Like a sailor on a 24 hour furlow I was looking for a little fun and a little company to ease the tedium.

"Come join us" they yelled.

It was all the invitation this sailor needed.  I jumped into cue and the banter began... non-stop, relentlessly positive, full frontal, take no prisoners, laugh-a-minute, rich, unadulterated perfect chatter.

This group holds a healthy irreverence to the traditional running rules. They are renegades in their own right and I love them for their independent spirit. Allow me to stitch together some moments to explain.

We ran to McDonalds on Marion for a Coke and muffin ... what the heck?.. a Coke and muffin at McDonalds! This sailor held back and stuck to water and an extra-crappy GU ... after all, the day is still young and I'm wary of where this could go.  The muffin was devoured, the Coke chugged and the empty cup banged on the counter. With a sleeve-wipe to the mouth we were once again off and running.

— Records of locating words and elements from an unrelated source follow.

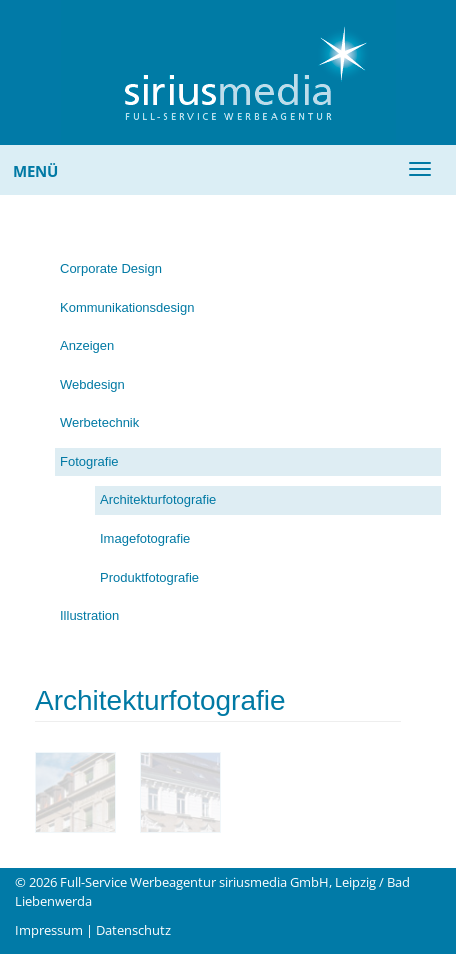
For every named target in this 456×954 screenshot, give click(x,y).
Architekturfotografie (158, 499)
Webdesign (92, 384)
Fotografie (89, 461)
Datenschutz (133, 930)
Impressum (49, 930)
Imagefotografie (145, 538)
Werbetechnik (99, 422)
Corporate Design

Scott, aka The Cisco Truck, carries all sorts of treats in his extra buff fanny pack. He's a virtual mobile Pollock's Hardware, a Willy Wonka treat machine, a Hunter S. Thompson pharmacist,  and an all around cool guy.  He's the MacGyver of running. Legend has it he pulled a a flat of ice-cold Cokes out of his fanny pack on one particularly hot ultra-marathon.

Scott tells how 7-11 head office in Vancouver contacted him about his 7-11 race series and offered all sorts of incentive to grow this race.  Next year, says Scott, will be better and bigger than ever.  Mark your calendars 7-11-15 at 7-11 AM.  Stay tuned for details.

Christine becomes emotional with the talking garbage can at McDonalds.  She has four daughters and takes comfort in the programmed robotic "thank-you" from the garbage can.  She says it's the only thank-you she ever gets as she purposefully places another piece of garbage in the can., and another, and another, tears welling.

As a car approaches from the rear Melissa yells "SCATTER" and like sand-crabs we all scurry to different sections of the raodway.  The driver passes shaking his head.

We cross Main Street in the general vicinity of a crosswalk ... kinda-sorta.

Melissa leaves half a Coke hidden in the bushes in the Gates to be savoured on the return trip. As we approach an hour later only a sip remains.  Did someone help them self to Melissa's Coke?  Only Gary Morris knows for sure.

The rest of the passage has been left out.